Casual: Need caching that just works? StellarDB is Redis-compatible, stupid fast, and auto-shards so you do not have to babysit nodes. Plus that 99.99% SLA means you can actually sleep through the night.

Technical: Redis-compatible API, sub-ms p99 latency, automatic rebalancing shards, 99.99% uptime SLA. Drop-in replacement for ElastiCache with none of the vendor friction.

=== EdgeVision ===
Professional: EdgeVision brings production-grade computer vision to ARM devices, processing 4K streams at 30 FPS via the ONNX runtime. Ideal for edge deployments where latency and accuracy matter.

Casual: Running vision models on edge hardware usually means compromise. Not here. EdgeVision handles 4K at 30 FPS on ARM using ONNX. Plug it in and go.

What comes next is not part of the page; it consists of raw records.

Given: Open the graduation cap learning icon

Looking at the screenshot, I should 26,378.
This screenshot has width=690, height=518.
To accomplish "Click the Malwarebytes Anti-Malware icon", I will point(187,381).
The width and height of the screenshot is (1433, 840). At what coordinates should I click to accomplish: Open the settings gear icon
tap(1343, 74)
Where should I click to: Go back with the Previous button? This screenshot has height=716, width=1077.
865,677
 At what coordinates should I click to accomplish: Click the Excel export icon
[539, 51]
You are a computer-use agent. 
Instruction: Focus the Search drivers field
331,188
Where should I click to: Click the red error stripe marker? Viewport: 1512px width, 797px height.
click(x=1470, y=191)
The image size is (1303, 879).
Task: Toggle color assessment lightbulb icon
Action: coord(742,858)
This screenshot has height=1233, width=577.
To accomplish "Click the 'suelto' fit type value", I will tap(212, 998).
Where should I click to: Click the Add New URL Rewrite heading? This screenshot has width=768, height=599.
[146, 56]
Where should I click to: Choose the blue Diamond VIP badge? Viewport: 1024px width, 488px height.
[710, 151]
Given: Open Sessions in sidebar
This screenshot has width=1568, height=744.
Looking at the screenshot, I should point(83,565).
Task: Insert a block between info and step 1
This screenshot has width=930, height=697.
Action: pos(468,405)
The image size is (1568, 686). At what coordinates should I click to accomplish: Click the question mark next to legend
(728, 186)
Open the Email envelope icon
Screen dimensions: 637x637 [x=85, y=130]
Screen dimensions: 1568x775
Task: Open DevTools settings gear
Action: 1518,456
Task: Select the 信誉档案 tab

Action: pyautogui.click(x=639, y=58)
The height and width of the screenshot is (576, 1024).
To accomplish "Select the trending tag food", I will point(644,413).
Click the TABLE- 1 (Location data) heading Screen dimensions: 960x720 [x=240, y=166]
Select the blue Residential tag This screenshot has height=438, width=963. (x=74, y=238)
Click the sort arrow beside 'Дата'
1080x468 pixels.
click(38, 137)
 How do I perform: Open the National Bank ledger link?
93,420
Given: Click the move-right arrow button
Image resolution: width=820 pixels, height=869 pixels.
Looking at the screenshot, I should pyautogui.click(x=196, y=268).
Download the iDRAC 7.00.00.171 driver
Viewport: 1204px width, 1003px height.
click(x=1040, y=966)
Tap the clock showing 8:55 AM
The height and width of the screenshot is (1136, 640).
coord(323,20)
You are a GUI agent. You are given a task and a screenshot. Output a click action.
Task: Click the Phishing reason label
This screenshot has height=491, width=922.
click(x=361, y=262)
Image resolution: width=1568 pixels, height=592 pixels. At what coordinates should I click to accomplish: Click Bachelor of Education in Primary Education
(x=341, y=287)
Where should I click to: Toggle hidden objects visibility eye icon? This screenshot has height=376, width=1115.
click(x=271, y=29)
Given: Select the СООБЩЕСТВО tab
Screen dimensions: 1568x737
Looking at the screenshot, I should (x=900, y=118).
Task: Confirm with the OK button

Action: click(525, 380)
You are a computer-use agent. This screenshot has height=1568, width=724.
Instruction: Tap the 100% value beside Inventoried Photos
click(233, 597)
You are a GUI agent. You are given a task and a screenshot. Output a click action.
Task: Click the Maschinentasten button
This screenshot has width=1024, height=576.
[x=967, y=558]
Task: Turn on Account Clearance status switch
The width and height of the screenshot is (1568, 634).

Technical: Native ONNX runtime, 4K input support, 30 FPS sustained inference on ARM SoCs. No GPU required, minimal memory footprint, production-ready for edge vision pipelines.

Next steps

Two concrete ways to extend this.

First, add a second pass with deepseek-v3.2 or qwen-3-32b that scores each variant for clarity and picks the winner, giving you a self-improving pipeline without manual review.

Second, switch the output to JSON mode by adding response_format={"type": "json_object"} to the chat completion call, then pipe the structured variants directly into your storefront CMS or marketing automation tool.